*Directions*
- A) Reproduce, word for word, the stretch from "Following the Rock" through "the building themselves." in the text on Evanston's Chinese community.
- B) According to the text on Evanston's Chinese community, in what year did the Joss House burn to the ground?

Following the Rock Springs, Wyo., massacre of Chinese in 1885, Evanston's Chinese population dropped dramatically: just 43 in 1900 and fewer than a dozen in 1920. In 1922, the Joss House burned to the ground under suspicious circumstances. Just a day or two earlier, the Union Pacific had ordered the few remaining Chinese to vacate the building. Some people in Evanston believe the UP set the fire, others think the Chinese burned the building themselves.

Whatever the cause, there must have been some warning of it, for many decorative items were salvaged from the building, including the richly carved cedar wood panels that flanked the front door. The door panels now hang in the Chinese Joss House Museum, a replica of the original temple that stands in Evanston's Depot Square.

The last two Chinese of the first generation of immigrants lived into the 1930s. They were Long Lock Choong, a vegetable gardener known as Mormon Charlie, and Ah Yuen, known as China Mary. Her origins were mysterious, but she was reputedly a prostitute. They died within months of each other in 1939 and were buried in the potter’s field section of the city cemetery.

*Dataset extract*

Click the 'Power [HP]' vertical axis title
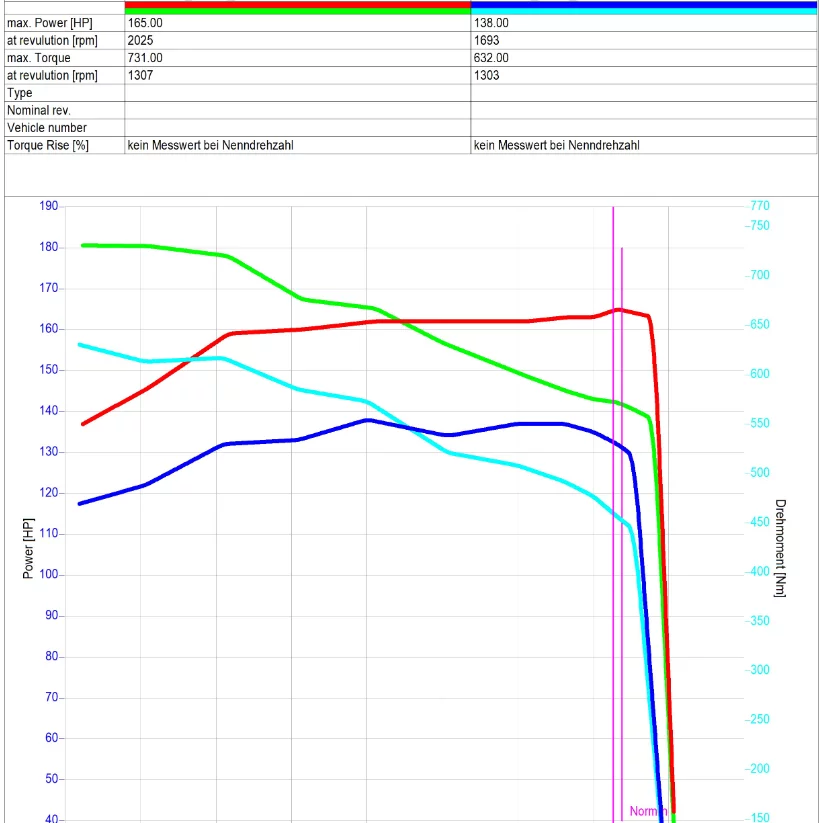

*List of solutions*
- A)
Following the Rock Springs, Wyo., massacre of Chinese in 1885, Evanston's Chinese population dropped dramatically: just 43 in 1900 and fewer than a dozen in 1920. In 1922, the Joss House burned to the ground under suspicious circumstances. Just a day or two earlier, the Union Pacific had ordered the few remaining Chinese to vacate the building. Some people in Evanston believe the UP set the fire, others think the Chinese burned the building themselves.

- B) 1922